2025-08-04 19:02:01 +08:00
parent 307fe28b32
commit 7a6ad547f0
11 changed files with 175 additions and 921 deletions
--- a/docs/md_v2/migration/webscraping-strategy-migration.md
+++ b/docs/md_v2/migration/webscraping-strategy-migration.md
@@ -0,0 +1,92 @@
+# WebScrapingStrategy Migration Guide
+
+## Overview
+
+Crawl4AI has simplified its content scraping architecture. The BeautifulSoup-based `WebScrapingStrategy` has been deprecated in favor of the faster LXML-based implementation. However, **no action is required** - your existing code will continue to work.
+
+## What Changed?
+
+1. **`WebScrapingStrategy` is now an alias** for `LXMLWebScrapingStrategy`
+2. **The BeautifulSoup implementation has been removed** (~1000 lines of redundant code)

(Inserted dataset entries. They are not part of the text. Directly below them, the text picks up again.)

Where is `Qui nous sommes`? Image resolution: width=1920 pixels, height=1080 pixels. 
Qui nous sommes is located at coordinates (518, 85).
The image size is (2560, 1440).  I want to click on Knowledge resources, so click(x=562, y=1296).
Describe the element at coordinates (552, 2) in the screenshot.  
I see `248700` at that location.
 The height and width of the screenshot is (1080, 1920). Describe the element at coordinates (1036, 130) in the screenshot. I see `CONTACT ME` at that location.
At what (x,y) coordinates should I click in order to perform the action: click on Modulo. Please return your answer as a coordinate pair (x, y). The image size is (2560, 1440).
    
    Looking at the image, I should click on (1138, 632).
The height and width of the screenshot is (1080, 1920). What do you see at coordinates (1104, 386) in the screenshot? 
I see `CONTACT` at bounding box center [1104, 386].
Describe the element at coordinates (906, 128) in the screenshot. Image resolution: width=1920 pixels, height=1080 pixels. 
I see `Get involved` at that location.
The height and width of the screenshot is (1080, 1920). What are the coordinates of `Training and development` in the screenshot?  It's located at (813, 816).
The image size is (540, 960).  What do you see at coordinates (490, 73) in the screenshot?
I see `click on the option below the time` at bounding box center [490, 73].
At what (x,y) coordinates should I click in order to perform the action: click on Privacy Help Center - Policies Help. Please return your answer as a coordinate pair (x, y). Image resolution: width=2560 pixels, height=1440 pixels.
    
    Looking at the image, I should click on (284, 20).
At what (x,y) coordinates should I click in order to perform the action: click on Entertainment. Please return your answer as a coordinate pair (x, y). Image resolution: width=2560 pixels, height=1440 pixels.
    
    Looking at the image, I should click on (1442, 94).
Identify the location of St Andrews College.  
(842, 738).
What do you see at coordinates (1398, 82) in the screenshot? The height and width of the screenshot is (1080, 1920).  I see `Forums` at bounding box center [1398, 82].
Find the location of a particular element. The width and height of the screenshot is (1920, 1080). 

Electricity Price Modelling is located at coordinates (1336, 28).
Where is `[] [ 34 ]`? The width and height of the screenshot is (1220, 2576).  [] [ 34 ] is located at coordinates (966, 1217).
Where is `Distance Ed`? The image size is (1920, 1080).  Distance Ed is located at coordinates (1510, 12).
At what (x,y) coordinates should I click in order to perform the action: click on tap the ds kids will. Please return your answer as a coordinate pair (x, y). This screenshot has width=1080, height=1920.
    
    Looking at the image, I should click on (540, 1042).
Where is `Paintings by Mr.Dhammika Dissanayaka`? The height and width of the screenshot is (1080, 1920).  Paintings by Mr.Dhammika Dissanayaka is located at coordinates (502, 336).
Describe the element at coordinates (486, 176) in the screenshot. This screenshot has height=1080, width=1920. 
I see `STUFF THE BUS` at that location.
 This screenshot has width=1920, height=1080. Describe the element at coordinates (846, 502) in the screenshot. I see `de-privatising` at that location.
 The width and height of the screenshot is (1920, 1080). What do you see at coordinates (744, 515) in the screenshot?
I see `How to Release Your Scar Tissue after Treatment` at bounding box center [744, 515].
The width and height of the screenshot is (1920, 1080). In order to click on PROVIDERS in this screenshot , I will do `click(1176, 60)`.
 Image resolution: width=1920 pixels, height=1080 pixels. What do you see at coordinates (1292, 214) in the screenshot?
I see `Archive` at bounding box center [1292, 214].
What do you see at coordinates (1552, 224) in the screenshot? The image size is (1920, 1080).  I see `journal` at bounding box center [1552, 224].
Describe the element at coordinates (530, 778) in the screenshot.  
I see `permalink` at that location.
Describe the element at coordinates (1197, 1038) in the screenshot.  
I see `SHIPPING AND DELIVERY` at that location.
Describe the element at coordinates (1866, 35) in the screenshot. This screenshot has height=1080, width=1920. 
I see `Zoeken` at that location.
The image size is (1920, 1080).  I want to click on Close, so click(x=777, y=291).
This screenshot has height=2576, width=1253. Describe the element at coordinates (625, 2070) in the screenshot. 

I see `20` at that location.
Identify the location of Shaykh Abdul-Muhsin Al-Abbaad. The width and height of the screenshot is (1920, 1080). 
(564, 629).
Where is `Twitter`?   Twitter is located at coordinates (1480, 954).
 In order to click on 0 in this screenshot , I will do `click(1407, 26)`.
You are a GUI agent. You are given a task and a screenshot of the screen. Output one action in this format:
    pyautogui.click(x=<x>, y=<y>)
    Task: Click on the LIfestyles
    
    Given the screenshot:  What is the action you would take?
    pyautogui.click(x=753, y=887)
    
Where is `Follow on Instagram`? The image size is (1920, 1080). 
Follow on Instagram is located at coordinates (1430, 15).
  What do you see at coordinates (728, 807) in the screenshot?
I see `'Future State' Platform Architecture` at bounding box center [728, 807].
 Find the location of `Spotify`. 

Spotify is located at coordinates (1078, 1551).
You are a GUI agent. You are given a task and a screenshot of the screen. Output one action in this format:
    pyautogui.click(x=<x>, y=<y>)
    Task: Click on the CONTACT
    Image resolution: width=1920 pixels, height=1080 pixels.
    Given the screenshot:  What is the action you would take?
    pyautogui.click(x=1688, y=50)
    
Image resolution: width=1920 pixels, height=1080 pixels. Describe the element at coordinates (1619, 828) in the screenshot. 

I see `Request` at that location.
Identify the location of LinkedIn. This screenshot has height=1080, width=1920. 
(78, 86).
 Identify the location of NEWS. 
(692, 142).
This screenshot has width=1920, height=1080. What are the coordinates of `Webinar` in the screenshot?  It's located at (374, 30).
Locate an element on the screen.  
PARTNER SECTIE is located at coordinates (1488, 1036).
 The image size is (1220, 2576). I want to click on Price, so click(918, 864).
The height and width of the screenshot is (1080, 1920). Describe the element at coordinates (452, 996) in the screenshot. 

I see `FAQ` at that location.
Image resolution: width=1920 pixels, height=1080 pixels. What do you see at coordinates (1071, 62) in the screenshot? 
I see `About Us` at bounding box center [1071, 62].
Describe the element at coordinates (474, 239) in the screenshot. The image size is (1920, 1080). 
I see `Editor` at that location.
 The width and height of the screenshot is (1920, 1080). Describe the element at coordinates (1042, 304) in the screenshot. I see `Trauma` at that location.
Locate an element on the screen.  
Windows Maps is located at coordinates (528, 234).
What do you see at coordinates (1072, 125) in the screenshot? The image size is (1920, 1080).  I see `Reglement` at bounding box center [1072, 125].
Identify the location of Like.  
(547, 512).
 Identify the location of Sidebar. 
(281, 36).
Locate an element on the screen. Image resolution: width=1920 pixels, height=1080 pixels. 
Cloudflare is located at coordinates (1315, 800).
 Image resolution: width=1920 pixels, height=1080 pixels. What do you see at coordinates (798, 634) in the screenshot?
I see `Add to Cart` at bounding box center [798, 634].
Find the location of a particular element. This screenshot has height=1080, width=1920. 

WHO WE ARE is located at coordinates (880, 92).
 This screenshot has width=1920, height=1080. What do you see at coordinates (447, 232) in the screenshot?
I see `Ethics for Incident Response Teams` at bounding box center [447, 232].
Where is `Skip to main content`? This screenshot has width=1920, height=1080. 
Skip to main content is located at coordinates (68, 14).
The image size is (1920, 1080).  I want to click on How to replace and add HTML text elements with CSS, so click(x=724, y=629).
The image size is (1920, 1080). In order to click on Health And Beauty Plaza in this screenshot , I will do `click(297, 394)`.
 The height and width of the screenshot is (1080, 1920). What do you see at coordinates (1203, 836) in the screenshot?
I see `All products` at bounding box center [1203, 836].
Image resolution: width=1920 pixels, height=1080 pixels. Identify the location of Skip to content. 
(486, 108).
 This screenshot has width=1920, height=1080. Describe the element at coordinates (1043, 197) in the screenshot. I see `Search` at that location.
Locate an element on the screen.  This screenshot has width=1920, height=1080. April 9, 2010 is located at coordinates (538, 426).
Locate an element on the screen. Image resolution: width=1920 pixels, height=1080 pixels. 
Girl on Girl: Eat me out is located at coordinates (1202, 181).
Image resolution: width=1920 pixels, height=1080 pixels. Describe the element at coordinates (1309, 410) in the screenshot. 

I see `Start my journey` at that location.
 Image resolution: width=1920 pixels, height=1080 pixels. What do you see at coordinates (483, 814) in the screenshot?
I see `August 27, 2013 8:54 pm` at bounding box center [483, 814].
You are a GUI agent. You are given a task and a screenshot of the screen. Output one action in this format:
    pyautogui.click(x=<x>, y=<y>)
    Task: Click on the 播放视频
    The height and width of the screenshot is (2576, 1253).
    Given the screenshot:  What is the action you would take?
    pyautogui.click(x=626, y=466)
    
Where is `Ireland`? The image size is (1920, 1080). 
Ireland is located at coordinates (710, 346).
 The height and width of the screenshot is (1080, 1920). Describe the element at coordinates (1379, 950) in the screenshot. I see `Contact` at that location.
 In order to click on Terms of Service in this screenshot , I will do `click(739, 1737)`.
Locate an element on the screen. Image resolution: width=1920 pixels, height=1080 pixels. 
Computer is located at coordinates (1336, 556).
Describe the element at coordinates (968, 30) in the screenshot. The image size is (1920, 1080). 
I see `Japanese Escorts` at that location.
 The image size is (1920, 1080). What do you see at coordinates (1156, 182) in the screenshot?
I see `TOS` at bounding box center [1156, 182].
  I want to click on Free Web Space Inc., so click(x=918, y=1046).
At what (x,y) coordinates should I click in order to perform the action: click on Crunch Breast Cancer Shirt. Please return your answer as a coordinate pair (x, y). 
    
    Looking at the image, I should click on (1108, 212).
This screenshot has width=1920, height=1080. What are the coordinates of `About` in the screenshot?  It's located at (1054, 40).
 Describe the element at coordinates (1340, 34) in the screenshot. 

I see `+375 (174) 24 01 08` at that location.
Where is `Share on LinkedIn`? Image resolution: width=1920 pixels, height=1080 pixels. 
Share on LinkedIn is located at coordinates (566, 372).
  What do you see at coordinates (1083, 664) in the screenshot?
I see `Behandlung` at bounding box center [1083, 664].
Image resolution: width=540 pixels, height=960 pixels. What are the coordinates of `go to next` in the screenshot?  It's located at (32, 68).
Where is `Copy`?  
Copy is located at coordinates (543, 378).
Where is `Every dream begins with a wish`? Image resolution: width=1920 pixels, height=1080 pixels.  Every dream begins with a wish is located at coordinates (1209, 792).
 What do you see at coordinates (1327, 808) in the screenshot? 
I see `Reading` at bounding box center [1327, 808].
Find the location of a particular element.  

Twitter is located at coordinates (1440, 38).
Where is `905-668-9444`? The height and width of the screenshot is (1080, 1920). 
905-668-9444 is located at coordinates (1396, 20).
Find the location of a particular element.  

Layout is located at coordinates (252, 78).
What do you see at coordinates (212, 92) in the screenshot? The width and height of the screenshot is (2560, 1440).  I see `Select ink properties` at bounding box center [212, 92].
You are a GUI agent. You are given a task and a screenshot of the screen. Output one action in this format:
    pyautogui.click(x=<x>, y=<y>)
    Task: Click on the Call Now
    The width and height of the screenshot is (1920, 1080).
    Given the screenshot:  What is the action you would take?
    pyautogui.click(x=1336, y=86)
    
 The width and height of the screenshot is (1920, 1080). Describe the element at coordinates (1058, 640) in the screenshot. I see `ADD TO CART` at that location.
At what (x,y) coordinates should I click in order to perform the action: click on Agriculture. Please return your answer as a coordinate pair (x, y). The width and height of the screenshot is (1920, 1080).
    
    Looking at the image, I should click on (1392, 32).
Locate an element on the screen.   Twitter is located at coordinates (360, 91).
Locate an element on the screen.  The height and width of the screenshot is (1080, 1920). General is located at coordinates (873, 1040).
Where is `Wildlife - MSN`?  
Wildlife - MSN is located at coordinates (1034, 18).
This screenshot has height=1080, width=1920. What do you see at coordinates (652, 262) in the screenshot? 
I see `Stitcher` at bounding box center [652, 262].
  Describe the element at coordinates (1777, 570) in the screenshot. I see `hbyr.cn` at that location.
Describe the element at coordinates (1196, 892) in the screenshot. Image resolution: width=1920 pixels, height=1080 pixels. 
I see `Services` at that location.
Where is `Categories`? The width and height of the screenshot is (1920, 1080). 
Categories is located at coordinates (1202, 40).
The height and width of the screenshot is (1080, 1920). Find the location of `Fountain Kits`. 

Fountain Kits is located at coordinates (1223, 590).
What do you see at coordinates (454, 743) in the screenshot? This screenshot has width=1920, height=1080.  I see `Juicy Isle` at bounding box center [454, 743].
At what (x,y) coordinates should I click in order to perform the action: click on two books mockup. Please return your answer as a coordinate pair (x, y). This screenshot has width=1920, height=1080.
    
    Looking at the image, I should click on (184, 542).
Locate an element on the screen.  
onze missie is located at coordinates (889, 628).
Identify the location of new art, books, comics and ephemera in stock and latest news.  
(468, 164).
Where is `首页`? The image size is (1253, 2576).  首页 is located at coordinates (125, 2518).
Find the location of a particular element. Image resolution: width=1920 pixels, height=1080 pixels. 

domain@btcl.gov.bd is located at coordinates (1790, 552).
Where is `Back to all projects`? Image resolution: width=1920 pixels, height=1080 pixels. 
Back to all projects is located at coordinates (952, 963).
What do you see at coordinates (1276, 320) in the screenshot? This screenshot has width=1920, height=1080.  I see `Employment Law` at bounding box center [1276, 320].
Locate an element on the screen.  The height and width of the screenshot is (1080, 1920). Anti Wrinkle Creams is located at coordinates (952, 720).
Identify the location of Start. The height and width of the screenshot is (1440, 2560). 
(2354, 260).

+3. **`LXMLWebScrapingStrategy` inherits directly** from `ContentScrapingStrategy`
+4. **Performance remains optimal** with LXML as the sole implementation
+
+## Backward Compatibility
+
+**Your existing code continues to work without any changes:**
+
+```python
+# This still works perfectly
+from crawl4ai import AsyncWebCrawler, CrawlerRunConfig, WebScrapingStrategy
+
+config = CrawlerRunConfig(
+    scraping_strategy=WebScrapingStrategy()  # Works as before
+)
+```
+
+## Migration Options
+
+You have three options:
+
+### Option 1: Do Nothing (Recommended)
+Your code will continue to work. `WebScrapingStrategy` is permanently aliased to `LXMLWebScrapingStrategy`.
+
+### Option 2: Update Imports (Optional)
+For clarity, you can update your imports:
+
+```python
+# Old (still works)
+from crawl4ai import WebScrapingStrategy
+strategy = WebScrapingStrategy()
+
+# New (more explicit)
+from crawl4ai import LXMLWebScrapingStrategy
+strategy = LXMLWebScrapingStrategy()
+```
+
+### Option 3: Use Default Configuration
+Since `LXMLWebScrapingStrategy` is the default, you can omit the strategy parameter:
+
+```python
+# Simplest approach - uses LXMLWebScrapingStrategy by default
+config = CrawlerRunConfig()
+```
+
+## Type Hints
+
+If you use type hints, both work:
+
+```python
+from crawl4ai import WebScrapingStrategy, LXMLWebScrapingStrategy
+
+def process_with_strategy(strategy: WebScrapingStrategy) -> None:
+    # Works with both WebScrapingStrategy and LXMLWebScrapingStrategy
+    pass
+
+# Both are valid
+process_with_strategy(WebScrapingStrategy())
+process_with_strategy(LXMLWebScrapingStrategy())
+```
+
+## Subclassing
+
+If you've subclassed `WebScrapingStrategy`, it continues to work:
+
+```python
+class MyCustomStrategy(WebScrapingStrategy):
+    def __init__(self):
+        super().__init__()
+        # Your custom code
+```
+
+## Performance Benefits
+
+By consolidating to LXML:
+- **10-20x faster** HTML parsing for large documents
+- **Lower memory usage**
+- **Consistent behavior** across all use cases
+- **Simplified maintenance** and bug fixes
+
+## Summary
+
+This change simplifies Crawl4AI's internals while maintaining 100% backward compatibility. Your existing code continues to work, and you get better performance automatically.